Dyson was a prime candidate to buy. The company had already bought 155 Mercer Street in March from Thor Equities for $60 million, double what the seller acquired it for. Sutton appears to have figured out that the vacuum commodore might be looking to suck up some more real estate. 

Sutton declined to comment for this article.

The Mercer Street building in SoHo had been previously leased by Dolce & Gabbana, while 747 Madison had been home to Versace. The $66 million appraisal value prompted the decision to sell the property in the first place, which The Real Deal reported in 2021.

But the next part of the deal might not have come off if not for one of Wharton’s other marquee tenants: Prada.

Prada has had its flagship store at Wharton’s 724 Fifth Avenue since the late 1990s. Sutton made a trip to Milan, Italy, in December to try to persuade them to buy, too. They agreed to an all-cash deal for $425 million.

An appraisal of the 12-story building placed its value between $385 million and $426 million, according to Prada.

It was less than three weeks between the handshake and the money hitting Sutton’s bank account, and negotiations wrapped in a single day, according to Eastdil Secured’s Will Silverman, who was Sutton’s broker on the deal with Gary Phillips. In the deal, Prada also bought 720 Fifth Avenue, plus an annex next door on East 56th Street, for $410 million. This annex was a property that Sutton managed to keep when he sold the Crown Building in 2019.

“The area in the immediate vicinity of the property has recently seen an influx of significant investments that have further improved the residential, hospitality and retail appeal,” Prada said in a statement at the time of the sale.

While in Milan, said Silverman, Sutton took a meeting with Kering, the company that owns Gucci, Balenciaga and Alexander McQueen. Within weeks after that initial meeting, this time in Paris, Kering and Wharton came to a deal for $963 million for another Wharton property – which could not have come at a better time. Sutton had been battling it out with New York Life Insurance Company, which had been trying to foreclose on the building, intensifying his efforts to refinance the $300 million loan.

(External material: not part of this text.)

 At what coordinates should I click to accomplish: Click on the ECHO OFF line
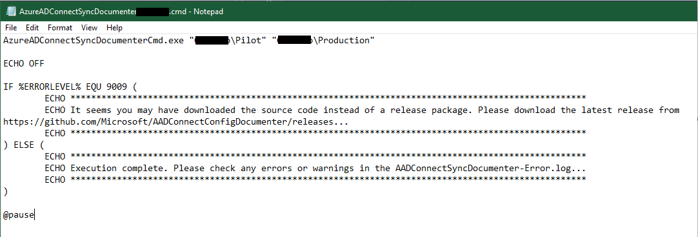(x=24, y=64)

Sutton and SL Green Realty, which owned 10 percent of 715-717 Fifth, had taken out two $150 million loans from New York Life and the Teachers Insurance and Annuity Association of America (TIAA) in 2012, according to The Real Deal. This was only a year after a deal had been struck with Dolce & Gabbana for more than 18,400 square feet in the building that was then valued at about $300 million.

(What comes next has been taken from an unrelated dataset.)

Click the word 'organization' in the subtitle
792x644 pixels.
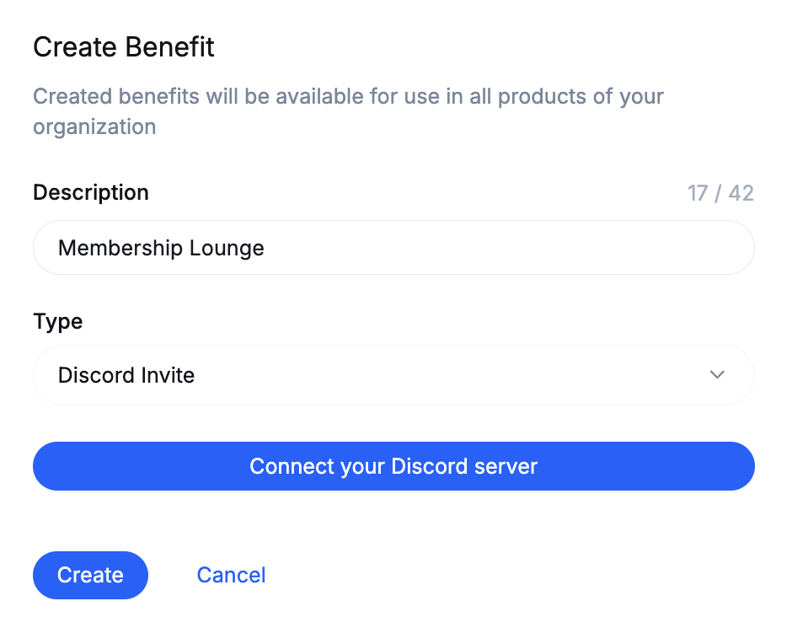[94, 127]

Sutton was in a legal battle with New York Life, which, according to a report in TRD, had bought out TIAA’s stake in the mortgage. Sutton claimed that a $15 million late fee for the maturity default went against a provision of the loan. He also said it prevented the Reuben brothers from providing a replacement mortgage.

While SL Green was not a governing partner in the joint venture, the company was “orgasmic” when it heard about the price Sutton was able to get from the buyer, according to a source. It also closed in an unprecedented three and a half weeks.

That sale of 715-717 Fifth Avenue appeared to change the perception of New York’s commercial real estate in an era when much of it is being written off as hopelessly dated and prone to distress.

In the beginning of February, the Port Authority of New York and New Jersey unveiled its plan for the full redevelopment of the Port Authority Bus Terminal in Midtown. When asked why Port Authority would invest in retail or office under such depressed market conditions, the agency’s executive director, Rick Cotton, cited Sutton’s sales as providing a newfound confidence in the retail- and office-heavy concept.

“I would point out to everybody here that there was a sale a week ago on an office building — not a new office building, a standard-issue office building at 56th Street and Fifth Avenue — that sold for three times what the current real estate market predicted,” Cotton said during a Feb. 1 press conference.

Finally, the 717 Fifth sale even got the attention of former President Donald Trump, who congratulated Sutton for the deal that happened just next door to Trump Tower: “Great deal, Jeff!”